The Three VAT Categories

Standard-Rated: 16%

This is the default. If a good or service is not specifically listed as zero-rated or exempt under the VAT Act, it is standard-rated at 16%. The supplier charges VAT on top of the sale price, collects it from the buyer, and remits it to KRA.

Standard-rated items include electronics, clothing, furniture, restaurant meals, alcohol, vehicles, fuel (petrol and diesel — plus excise duty on top), professional services such as legal and accounting fees, advertising, and most processed foods. If you walk into a supermarket and pick up a packet of biscuits, a bottle of cooking oil, a bag of maize flour, and a litre of milk, you will pay VAT on the biscuits — but not on the other three.

Zero-Rated: 0%

Zero-rated supplies are taxable supplies — they are within the VAT system — but the rate applied is 0%. The supplier charges no VAT to the customer. Crucially, the supplier can still claim back input VAT on purchases they made to produce those zero-rated goods or services. This is the feature that makes zero-rating genuinely valuable: the tax does not accumulate in the supply chain the way it would if suppliers could not recover their input costs.

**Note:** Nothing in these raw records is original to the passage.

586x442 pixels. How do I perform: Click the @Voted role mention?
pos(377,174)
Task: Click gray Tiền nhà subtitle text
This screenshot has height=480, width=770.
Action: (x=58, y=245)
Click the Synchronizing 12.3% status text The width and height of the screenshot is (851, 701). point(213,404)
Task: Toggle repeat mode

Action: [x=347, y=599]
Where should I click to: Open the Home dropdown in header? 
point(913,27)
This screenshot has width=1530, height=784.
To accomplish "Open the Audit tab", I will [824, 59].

Zero-rated supplies in Kenya include:

  • Exports — goods sold outside Kenya are zero-rated, which is why Kenyan exporters can reclaim VAT on their inputs and stay price-competitive internationally
  • Basic foodstuffs — maize flour (unga), bread, cooking oil, milk, rice, wheat flour
  • Agricultural inputs — fertilisers, animal feeds, seeds, pesticides
  • Public transport — matatu fares, bus fares (passengers on public service vehicles)
  • Insurance services — though note that insurance is subject to a separate insurance premium levy, not VAT

The policy logic is straightforward: zero-rating keeps the cost of essential items down for consumers while still allowing the producers of those items to recover their business input costs.

Exempt: No VAT at All

Exempt supplies are completely outside the VAT system. No VAT is charged to the customer — the same result as zero-rated from the buyer's perspective. But here is the key difference: a supplier of exempt goods or services cannot claim back input VAT on purchases related to those exempt supplies. The VAT they paid on their own inputs is stuck — it becomes a cost they either absorb or pass on through higher prices.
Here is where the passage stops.